IMSA+A is an extension of Arron-IMSA program for metagenomic taxonomic classificiation using RNAseq reads.
IMSA+A should be installed into it's own directory, independent of IMSA. See Detailed Directions.
- We have learned through our own efforts that there are many identical DNA sequences between HG38 (human genome) and many Microbial genomes. Ultimately, matching contigs can not be verified as either human or microorganim, as they are in both genomes. If you have such experiences, please contact me. Your experience may help towards a resolution.

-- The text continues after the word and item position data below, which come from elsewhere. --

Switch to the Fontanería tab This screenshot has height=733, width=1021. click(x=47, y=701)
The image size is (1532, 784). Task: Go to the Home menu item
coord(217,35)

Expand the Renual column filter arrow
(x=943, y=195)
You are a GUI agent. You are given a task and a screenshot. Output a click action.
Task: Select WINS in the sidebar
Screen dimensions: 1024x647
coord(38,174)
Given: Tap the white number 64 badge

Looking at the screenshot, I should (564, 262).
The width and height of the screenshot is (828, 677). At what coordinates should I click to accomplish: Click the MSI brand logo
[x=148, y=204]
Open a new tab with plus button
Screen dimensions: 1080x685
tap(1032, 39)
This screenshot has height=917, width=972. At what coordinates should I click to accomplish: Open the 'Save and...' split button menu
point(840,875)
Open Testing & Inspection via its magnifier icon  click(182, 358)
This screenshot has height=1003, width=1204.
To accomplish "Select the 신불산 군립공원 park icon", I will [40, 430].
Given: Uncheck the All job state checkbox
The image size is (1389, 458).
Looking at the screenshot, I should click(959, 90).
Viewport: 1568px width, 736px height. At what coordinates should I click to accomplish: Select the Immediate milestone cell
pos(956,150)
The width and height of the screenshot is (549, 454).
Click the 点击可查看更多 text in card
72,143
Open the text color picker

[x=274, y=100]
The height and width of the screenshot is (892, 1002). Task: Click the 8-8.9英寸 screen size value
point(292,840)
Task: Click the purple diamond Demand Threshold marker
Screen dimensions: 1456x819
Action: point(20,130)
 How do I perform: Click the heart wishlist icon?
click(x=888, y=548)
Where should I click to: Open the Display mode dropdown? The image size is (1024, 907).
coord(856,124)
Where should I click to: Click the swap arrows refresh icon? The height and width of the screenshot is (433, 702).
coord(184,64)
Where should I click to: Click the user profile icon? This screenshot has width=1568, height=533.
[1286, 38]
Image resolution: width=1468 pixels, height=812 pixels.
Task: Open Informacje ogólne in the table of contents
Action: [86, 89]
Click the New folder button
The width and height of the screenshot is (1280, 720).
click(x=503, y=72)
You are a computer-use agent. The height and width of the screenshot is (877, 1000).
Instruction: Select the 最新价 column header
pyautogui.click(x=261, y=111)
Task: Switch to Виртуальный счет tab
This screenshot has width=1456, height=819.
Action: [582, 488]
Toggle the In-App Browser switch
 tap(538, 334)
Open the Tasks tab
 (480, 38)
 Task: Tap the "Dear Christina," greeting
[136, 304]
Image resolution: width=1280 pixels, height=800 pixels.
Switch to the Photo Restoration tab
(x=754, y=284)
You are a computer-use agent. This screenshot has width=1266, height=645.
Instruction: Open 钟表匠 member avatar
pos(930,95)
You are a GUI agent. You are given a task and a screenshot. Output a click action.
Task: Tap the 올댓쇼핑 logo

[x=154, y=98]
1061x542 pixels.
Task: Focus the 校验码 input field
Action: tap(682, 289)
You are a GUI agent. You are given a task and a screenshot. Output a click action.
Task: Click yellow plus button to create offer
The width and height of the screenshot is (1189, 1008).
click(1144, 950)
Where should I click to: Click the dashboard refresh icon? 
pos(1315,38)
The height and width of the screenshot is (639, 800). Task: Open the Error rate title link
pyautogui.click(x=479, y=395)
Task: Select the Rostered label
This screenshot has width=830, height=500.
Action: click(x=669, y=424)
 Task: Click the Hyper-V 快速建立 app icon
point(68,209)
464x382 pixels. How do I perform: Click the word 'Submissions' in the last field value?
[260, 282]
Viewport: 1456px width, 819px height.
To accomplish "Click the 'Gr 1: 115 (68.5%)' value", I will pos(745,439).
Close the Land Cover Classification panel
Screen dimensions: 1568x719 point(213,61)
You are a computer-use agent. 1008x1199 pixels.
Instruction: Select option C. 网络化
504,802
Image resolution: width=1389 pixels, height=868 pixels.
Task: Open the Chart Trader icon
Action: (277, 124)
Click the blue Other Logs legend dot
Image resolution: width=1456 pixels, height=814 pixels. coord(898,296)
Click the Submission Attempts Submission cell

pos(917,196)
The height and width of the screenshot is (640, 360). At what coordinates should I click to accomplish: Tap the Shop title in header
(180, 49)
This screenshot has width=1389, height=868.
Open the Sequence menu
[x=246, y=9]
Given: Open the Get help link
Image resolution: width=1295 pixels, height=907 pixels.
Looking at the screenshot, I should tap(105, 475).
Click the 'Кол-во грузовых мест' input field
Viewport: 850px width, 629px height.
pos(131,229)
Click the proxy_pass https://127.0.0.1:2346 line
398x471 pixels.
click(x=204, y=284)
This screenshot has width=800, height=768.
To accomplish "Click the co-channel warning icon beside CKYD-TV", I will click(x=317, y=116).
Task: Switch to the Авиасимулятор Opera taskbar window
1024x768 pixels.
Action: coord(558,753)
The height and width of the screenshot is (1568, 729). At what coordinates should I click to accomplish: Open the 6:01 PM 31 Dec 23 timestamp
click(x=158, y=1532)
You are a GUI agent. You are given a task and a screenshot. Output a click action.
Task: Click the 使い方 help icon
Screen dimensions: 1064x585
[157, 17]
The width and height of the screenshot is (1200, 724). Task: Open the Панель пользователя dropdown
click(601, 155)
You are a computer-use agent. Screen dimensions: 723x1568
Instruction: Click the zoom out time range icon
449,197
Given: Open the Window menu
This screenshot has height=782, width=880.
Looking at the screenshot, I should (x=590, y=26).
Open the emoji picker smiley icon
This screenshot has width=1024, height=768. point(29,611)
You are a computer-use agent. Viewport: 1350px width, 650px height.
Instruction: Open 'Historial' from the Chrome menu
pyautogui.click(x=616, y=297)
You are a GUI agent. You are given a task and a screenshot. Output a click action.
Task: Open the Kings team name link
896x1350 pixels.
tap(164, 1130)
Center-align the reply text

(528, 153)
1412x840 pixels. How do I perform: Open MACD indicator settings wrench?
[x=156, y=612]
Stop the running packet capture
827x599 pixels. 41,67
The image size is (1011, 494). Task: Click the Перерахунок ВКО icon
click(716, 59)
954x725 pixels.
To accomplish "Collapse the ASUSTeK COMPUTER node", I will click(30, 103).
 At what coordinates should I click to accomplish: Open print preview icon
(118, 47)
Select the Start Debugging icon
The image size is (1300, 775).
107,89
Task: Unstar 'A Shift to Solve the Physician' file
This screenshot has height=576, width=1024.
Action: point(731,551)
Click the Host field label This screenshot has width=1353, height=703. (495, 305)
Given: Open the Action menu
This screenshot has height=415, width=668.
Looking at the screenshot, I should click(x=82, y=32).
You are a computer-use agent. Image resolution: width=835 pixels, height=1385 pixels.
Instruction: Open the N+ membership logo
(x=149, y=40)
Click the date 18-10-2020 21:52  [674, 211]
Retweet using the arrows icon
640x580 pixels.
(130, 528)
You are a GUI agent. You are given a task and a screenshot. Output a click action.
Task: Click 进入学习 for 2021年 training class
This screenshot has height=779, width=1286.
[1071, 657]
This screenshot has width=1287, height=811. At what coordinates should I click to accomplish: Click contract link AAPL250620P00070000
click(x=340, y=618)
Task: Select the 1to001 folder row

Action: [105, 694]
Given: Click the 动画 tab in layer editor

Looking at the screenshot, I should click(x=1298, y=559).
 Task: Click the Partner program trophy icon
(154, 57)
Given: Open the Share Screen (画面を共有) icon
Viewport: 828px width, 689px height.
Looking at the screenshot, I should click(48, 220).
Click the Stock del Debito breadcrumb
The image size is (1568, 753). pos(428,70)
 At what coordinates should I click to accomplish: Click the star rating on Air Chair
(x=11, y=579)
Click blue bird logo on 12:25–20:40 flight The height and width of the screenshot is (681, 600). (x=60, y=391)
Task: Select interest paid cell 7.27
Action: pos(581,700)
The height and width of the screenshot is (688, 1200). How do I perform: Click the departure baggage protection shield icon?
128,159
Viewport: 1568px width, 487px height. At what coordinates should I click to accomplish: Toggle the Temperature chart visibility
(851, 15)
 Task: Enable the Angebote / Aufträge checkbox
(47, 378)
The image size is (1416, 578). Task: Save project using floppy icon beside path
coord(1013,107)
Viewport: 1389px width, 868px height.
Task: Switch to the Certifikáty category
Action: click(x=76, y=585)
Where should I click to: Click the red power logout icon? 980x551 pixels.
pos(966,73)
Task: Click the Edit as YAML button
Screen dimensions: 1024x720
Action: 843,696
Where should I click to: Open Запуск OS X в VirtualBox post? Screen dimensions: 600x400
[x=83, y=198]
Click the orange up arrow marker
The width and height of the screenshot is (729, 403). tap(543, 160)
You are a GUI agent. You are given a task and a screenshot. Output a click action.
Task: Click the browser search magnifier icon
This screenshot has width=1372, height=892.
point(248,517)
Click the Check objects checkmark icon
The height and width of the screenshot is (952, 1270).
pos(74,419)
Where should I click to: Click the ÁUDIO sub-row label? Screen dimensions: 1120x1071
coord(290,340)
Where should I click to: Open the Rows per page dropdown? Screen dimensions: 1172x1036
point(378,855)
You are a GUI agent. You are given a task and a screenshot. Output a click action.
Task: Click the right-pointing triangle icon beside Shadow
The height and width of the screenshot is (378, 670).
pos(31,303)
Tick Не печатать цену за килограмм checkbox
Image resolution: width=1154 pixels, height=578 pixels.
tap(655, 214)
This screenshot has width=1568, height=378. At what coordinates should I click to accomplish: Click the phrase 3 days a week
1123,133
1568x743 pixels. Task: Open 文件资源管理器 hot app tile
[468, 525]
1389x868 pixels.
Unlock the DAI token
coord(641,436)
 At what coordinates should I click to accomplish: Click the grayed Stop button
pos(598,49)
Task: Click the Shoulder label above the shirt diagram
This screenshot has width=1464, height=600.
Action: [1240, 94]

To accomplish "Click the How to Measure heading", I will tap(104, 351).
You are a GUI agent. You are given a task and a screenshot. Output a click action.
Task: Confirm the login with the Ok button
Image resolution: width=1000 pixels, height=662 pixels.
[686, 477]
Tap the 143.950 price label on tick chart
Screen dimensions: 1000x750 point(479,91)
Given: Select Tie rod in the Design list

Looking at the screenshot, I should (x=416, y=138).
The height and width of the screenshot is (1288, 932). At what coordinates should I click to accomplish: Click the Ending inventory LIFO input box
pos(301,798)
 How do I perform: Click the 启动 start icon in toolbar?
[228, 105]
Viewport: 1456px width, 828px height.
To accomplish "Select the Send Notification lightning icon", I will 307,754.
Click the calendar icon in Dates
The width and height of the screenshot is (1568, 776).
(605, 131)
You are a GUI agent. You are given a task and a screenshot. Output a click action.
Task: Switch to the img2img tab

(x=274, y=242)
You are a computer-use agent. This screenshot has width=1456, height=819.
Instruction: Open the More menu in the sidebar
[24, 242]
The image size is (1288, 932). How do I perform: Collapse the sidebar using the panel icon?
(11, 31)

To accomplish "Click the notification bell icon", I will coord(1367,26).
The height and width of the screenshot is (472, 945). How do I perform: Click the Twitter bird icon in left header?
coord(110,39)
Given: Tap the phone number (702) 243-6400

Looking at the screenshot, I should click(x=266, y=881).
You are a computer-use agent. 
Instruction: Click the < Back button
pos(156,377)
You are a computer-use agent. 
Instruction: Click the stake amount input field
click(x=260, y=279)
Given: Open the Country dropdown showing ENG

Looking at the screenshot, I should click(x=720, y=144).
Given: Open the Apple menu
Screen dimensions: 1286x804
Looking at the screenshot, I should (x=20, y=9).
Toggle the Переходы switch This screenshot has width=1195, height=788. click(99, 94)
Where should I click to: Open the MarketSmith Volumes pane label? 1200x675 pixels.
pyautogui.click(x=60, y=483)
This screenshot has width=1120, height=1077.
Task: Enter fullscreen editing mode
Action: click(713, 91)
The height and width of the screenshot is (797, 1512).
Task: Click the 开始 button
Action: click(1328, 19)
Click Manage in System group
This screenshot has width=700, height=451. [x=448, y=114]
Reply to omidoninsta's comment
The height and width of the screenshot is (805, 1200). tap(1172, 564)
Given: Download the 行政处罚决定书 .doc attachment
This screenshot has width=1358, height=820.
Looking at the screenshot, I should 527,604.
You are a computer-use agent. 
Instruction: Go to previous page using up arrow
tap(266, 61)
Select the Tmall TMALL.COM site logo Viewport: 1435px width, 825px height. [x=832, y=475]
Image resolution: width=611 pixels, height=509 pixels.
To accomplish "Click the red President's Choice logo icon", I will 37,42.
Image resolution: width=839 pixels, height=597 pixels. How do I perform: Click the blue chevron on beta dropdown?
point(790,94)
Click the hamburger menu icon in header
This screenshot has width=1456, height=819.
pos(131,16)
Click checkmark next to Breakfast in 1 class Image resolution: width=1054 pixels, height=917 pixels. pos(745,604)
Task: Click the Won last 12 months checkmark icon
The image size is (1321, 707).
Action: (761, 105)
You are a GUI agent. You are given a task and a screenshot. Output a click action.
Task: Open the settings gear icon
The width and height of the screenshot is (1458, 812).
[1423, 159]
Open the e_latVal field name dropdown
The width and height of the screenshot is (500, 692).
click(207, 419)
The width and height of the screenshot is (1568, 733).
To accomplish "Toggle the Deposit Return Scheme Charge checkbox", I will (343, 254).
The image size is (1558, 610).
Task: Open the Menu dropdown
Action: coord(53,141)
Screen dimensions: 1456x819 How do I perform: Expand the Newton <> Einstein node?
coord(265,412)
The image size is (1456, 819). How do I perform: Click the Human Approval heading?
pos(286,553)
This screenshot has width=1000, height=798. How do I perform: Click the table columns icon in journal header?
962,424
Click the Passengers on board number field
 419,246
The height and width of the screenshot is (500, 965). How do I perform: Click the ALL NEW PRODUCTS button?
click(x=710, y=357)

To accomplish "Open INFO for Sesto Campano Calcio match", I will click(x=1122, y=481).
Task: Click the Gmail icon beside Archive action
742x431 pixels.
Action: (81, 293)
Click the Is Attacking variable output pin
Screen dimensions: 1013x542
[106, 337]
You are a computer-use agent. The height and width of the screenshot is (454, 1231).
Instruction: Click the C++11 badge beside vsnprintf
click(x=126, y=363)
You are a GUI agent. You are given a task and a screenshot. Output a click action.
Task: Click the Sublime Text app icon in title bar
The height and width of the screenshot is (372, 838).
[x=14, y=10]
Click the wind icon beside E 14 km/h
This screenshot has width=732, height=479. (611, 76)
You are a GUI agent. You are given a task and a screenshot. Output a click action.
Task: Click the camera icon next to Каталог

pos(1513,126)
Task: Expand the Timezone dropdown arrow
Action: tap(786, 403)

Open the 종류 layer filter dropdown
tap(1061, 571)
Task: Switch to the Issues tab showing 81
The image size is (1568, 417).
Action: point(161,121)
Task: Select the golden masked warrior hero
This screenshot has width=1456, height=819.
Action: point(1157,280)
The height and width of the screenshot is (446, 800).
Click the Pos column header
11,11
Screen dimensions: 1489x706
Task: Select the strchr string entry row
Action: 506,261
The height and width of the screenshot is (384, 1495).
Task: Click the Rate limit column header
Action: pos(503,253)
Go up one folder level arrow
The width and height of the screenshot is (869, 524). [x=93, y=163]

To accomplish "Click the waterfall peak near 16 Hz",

- Expanded tips and tricks in directions
- Include example results to validate pipeline
- We found a bug in IMSA paired end processing. We are working to correct and will release soon.
- Fix released.
- Starting with DEC 2016 update, IMSA code is distributed with IMSA+A.
- Very minor updates for compatability are included; said changes are documented with comments.
- A new script "postprocesscount4acc.py" allows use of accession number data. New options in systemSettings.py, start with "ACC_" to point to a new accession version to taxon database.
https://www.ncbi.nlm.nih.gov/news/03-02-2016-phase-out-of-GI-numbers/ GI numbers are being phased out (09/2106). IMSA and IMSA+A counting scripts count using GI numbers. Any files downloaded here together will function, but updated NCBI databases after 09/2016 will not. The hand off to accession.version should be relatively painless and require very minor code changes. However, IMSA+A will need NCBI to release an accession.version database dump in the same way that they do a GI dump. Until then, IMSA+A is not future compatible.